The application of the energy minimum to enhance the docking performance of CADD is discussed from three aspects, i.e. geometry, energy, and activity. This study applies the energy minimum theorem to solve the objection. A geometry search is performed and compared with the other four methods for classifying receptors. First, this work attempts to improve the speed of computer simulations of protein folding and to propose an improved genetic algorithm to accelerate the binding site search. Second, the paper focuses on energy theme. Lyapunov's stability theorem is adopted to decrease the number of binding sites, thus enhancing the docking performance in computer simulation examples.

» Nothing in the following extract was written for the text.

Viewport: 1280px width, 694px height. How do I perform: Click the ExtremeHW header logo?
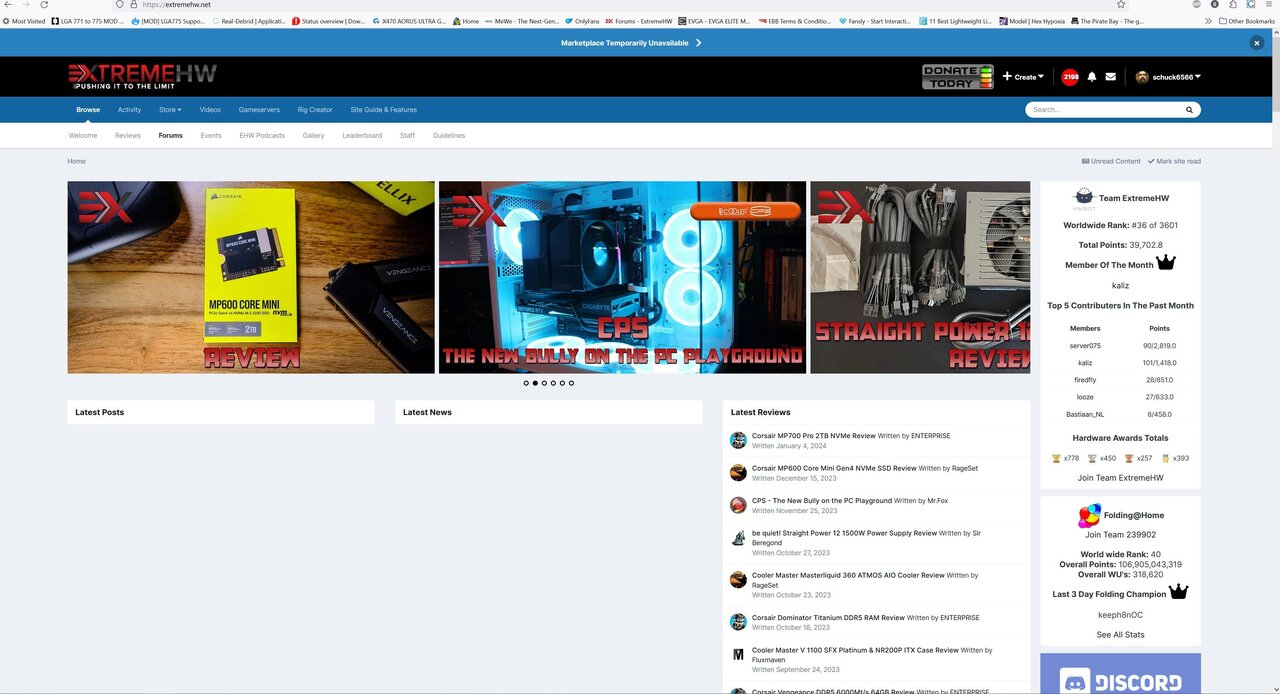[140, 75]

Finally, various drug-ligand interaction models are employed to compute docking simulations, while the energy minimum theorem is used to judge the approach approximately global energy minimum area and docking stability. This investigation develops the AMBER force field and Ullman's algorithm to support the computer simulation environments. The significance of the eigenvalue lambda is analyzed at each protein folding. Moreover, the performance of this study is increased by 25 percents comparing to various binding sites. Additionally, the protein folding and various bond forces in drug-ligand interaction model are discussed. Comparing with the other four geometry search methods and referring to the two been published paper written by Pegg and Camila, the improved genetic algorithms are specified to undertake the search binding site and docking. As a result, the global minimum search and the arithmetic convergence time of 1.16 hr can be obtained. Analytical results indicate that the improved genetic algorithm is better than the traditional random methods in terms of processing the geometry graphics operation.